§ SHORT EXERCISE
Retype every one of these records word for word, with no changes.

(Word and element location data)
##########
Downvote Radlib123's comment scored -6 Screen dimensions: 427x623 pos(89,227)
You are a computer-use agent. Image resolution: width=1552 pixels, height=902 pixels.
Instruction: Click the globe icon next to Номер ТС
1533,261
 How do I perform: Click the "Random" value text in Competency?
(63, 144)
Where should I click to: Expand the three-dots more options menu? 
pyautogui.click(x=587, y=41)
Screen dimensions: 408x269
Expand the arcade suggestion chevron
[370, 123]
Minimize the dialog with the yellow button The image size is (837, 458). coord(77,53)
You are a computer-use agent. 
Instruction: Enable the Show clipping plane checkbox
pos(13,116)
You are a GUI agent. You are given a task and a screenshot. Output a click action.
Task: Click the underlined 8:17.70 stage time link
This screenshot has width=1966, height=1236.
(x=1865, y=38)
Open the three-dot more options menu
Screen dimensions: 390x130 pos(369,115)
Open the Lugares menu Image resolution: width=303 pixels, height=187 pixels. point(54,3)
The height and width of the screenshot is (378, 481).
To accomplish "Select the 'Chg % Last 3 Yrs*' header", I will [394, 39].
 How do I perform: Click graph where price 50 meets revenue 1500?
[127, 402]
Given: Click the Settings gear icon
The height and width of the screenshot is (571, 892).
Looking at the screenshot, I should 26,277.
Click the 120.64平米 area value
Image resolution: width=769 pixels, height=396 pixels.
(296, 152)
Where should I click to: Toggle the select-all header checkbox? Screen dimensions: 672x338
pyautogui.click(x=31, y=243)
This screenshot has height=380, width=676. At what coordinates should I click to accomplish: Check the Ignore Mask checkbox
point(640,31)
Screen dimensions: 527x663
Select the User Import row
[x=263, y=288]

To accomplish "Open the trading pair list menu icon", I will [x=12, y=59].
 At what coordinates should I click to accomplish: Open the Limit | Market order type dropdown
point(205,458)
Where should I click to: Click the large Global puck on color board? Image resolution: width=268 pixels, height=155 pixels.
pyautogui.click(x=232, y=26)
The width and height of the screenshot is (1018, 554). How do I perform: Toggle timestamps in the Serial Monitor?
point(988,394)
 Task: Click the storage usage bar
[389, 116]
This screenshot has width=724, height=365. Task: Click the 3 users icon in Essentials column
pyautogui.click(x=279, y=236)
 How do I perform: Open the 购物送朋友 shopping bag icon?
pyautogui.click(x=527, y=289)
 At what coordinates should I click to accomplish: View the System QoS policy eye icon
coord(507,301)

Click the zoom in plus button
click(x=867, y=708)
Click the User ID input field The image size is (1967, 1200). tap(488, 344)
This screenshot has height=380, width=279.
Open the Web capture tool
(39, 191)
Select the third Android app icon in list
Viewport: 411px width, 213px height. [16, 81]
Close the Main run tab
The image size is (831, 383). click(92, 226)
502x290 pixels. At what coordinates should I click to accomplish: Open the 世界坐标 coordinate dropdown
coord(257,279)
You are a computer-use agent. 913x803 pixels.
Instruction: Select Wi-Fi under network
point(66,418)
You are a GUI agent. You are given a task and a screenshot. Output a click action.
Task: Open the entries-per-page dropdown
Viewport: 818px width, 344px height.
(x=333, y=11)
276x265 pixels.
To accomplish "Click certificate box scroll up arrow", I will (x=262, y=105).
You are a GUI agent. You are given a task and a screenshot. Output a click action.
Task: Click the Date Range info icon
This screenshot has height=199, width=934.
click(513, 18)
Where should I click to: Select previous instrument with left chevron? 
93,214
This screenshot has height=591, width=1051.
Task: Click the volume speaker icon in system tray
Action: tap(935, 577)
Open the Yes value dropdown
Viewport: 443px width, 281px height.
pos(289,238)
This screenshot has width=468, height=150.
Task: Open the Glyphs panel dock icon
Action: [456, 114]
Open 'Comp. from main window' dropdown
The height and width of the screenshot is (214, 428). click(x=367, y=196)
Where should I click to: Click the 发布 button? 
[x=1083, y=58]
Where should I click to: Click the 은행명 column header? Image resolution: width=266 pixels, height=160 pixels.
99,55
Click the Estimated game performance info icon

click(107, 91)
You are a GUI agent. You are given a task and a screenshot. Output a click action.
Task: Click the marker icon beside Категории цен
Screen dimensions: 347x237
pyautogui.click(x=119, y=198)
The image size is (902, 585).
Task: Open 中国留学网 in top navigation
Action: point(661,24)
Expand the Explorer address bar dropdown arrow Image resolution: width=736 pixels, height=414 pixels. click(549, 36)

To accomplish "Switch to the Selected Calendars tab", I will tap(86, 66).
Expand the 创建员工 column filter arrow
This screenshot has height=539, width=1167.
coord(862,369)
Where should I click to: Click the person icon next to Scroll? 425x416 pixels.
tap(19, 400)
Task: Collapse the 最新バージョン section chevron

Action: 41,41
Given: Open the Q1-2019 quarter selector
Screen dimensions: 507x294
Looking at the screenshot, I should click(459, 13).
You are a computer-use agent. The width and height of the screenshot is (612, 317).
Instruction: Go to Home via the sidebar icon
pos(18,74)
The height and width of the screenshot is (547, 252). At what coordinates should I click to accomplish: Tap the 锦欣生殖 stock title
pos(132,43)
##########
§ EXERCISE ANSWER
Downvote Radlib123's comment scored -6 Screen dimensions: 427x623 pos(89,227)
You are a computer-use agent. Image resolution: width=1552 pixels, height=902 pixels.
Instruction: Click the globe icon next to Номер ТС
1533,261
 How do I perform: Click the "Random" value text in Competency?
(63, 144)
Where should I click to: Expand the three-dots more options menu? 
pyautogui.click(x=587, y=41)
Screen dimensions: 408x269
Expand the arcade suggestion chevron
[370, 123]
Minimize the dialog with the yellow button The image size is (837, 458). coord(77,53)
You are a computer-use agent. 
Instruction: Enable the Show clipping plane checkbox
pos(13,116)
You are a GUI agent. You are given a task and a screenshot. Output a click action.
Task: Click the underlined 8:17.70 stage time link
This screenshot has width=1966, height=1236.
(x=1865, y=38)
Open the three-dot more options menu
Screen dimensions: 390x130 pos(369,115)
Open the Lugares menu Image resolution: width=303 pixels, height=187 pixels. point(54,3)
The height and width of the screenshot is (378, 481).
To accomplish "Select the 'Chg % Last 3 Yrs*' header", I will [394, 39].
 How do I perform: Click graph where price 50 meets revenue 1500?
[127, 402]
Given: Click the Settings gear icon
The height and width of the screenshot is (571, 892).
Looking at the screenshot, I should 26,277.
Click the 120.64平米 area value
Image resolution: width=769 pixels, height=396 pixels.
(296, 152)
Where should I click to: Toggle the select-all header checkbox? Screen dimensions: 672x338
pyautogui.click(x=31, y=243)
This screenshot has height=380, width=676. At what coordinates should I click to accomplish: Check the Ignore Mask checkbox
point(640,31)
Screen dimensions: 527x663
Select the User Import row
[x=263, y=288]

To accomplish "Open the trading pair list menu icon", I will [x=12, y=59].
 At what coordinates should I click to accomplish: Open the Limit | Market order type dropdown
point(205,458)
Where should I click to: Click the large Global puck on color board? Image resolution: width=268 pixels, height=155 pixels.
pyautogui.click(x=232, y=26)
The width and height of the screenshot is (1018, 554). How do I perform: Toggle timestamps in the Serial Monitor?
point(988,394)
 Task: Click the storage usage bar
[389, 116]
This screenshot has width=724, height=365. Task: Click the 3 users icon in Essentials column
pyautogui.click(x=279, y=236)
 How do I perform: Open the 购物送朋友 shopping bag icon?
pyautogui.click(x=527, y=289)
 At what coordinates should I click to accomplish: View the System QoS policy eye icon
coord(507,301)

Click the zoom in plus button
click(x=867, y=708)
Click the User ID input field The image size is (1967, 1200). tap(488, 344)
This screenshot has height=380, width=279.
Open the Web capture tool
(39, 191)
Select the third Android app icon in list
Viewport: 411px width, 213px height. [16, 81]
Close the Main run tab
The image size is (831, 383). click(92, 226)
502x290 pixels. At what coordinates should I click to accomplish: Open the 世界坐标 coordinate dropdown
coord(257,279)
You are a computer-use agent. 913x803 pixels.
Instruction: Select Wi-Fi under network
point(66,418)
You are a GUI agent. You are given a task and a screenshot. Output a click action.
Task: Open the entries-per-page dropdown
Viewport: 818px width, 344px height.
(x=333, y=11)
276x265 pixels.
To accomplish "Click certificate box scroll up arrow", I will (x=262, y=105).
You are a GUI agent. You are given a task and a screenshot. Output a click action.
Task: Click the Date Range info icon
This screenshot has height=199, width=934.
click(513, 18)
Where should I click to: Select previous instrument with left chevron? 
93,214
This screenshot has height=591, width=1051.
Task: Click the volume speaker icon in system tray
Action: tap(935, 577)
Open the Yes value dropdown
Viewport: 443px width, 281px height.
pos(289,238)
This screenshot has width=468, height=150.
Task: Open the Glyphs panel dock icon
Action: [456, 114]
Open 'Comp. from main window' dropdown
The height and width of the screenshot is (214, 428). click(x=367, y=196)
Where should I click to: Click the 发布 button? 
[x=1083, y=58]
Where should I click to: Click the 은행명 column header? Image resolution: width=266 pixels, height=160 pixels.
99,55
Click the Estimated game performance info icon

click(107, 91)
You are a GUI agent. You are given a task and a screenshot. Output a click action.
Task: Click the marker icon beside Категории цен
Screen dimensions: 347x237
pyautogui.click(x=119, y=198)
The image size is (902, 585).
Task: Open 中国留学网 in top navigation
Action: point(661,24)
Expand the Explorer address bar dropdown arrow Image resolution: width=736 pixels, height=414 pixels. click(549, 36)

To accomplish "Switch to the Selected Calendars tab", I will tap(86, 66).
Expand the 创建员工 column filter arrow
This screenshot has height=539, width=1167.
coord(862,369)
Where should I click to: Click the person icon next to Scroll? 425x416 pixels.
tap(19, 400)
Task: Collapse the 最新バージョン section chevron

Action: 41,41
Given: Open the Q1-2019 quarter selector
Screen dimensions: 507x294
Looking at the screenshot, I should click(459, 13).
You are a computer-use agent. The width and height of the screenshot is (612, 317).
Instruction: Go to Home via the sidebar icon
pos(18,74)
The height and width of the screenshot is (547, 252). At what coordinates should I click to accomplish: Tap the 锦欣生殖 stock title
pos(132,43)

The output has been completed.